Your task is to count the lines of the records that contain "pyautogui". Answer with the number and nothing else.

# # # # #

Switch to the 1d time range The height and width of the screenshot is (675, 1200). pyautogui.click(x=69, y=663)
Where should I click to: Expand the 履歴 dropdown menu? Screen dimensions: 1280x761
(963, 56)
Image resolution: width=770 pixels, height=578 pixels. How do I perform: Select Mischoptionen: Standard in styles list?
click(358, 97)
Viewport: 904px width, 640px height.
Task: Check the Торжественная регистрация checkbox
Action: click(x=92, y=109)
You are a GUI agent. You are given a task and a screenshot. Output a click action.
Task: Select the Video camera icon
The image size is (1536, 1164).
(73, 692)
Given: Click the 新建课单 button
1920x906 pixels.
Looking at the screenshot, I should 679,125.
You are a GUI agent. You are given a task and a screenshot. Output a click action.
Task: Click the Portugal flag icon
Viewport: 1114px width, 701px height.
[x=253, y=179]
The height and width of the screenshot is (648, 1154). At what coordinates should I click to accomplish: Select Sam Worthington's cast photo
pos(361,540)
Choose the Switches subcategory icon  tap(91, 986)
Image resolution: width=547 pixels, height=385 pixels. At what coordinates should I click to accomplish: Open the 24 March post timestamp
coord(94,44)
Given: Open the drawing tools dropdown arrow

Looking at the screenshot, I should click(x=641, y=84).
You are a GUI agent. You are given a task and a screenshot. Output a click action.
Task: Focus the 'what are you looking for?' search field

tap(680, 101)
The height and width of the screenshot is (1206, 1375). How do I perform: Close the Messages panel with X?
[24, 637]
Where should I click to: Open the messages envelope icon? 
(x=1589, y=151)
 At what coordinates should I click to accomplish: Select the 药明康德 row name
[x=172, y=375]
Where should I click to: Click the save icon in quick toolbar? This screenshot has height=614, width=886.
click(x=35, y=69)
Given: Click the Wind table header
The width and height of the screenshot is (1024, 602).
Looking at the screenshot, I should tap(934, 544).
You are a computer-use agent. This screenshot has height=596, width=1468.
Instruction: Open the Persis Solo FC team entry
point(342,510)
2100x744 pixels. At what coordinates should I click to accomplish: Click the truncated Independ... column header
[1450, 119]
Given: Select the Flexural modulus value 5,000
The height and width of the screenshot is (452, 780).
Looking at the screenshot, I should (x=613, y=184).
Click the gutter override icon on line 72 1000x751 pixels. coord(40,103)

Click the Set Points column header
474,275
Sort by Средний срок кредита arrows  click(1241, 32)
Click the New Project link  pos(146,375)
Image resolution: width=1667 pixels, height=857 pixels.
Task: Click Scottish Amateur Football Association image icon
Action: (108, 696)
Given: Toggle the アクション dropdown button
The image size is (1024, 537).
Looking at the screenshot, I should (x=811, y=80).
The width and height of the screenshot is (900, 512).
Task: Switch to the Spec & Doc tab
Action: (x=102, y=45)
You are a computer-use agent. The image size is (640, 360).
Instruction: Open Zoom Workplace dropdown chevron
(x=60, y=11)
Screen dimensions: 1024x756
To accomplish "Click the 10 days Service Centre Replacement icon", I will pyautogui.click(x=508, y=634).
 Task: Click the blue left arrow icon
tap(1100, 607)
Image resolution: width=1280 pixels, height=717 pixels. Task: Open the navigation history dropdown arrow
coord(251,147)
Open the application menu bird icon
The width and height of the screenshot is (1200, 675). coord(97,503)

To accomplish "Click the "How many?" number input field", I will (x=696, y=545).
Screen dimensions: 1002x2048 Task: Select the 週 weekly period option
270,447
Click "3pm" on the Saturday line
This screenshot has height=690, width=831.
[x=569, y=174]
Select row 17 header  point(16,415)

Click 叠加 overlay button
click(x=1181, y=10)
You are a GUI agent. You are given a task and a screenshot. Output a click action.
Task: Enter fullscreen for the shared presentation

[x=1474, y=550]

# # # # #

**RESULT OF THE TASK:** 2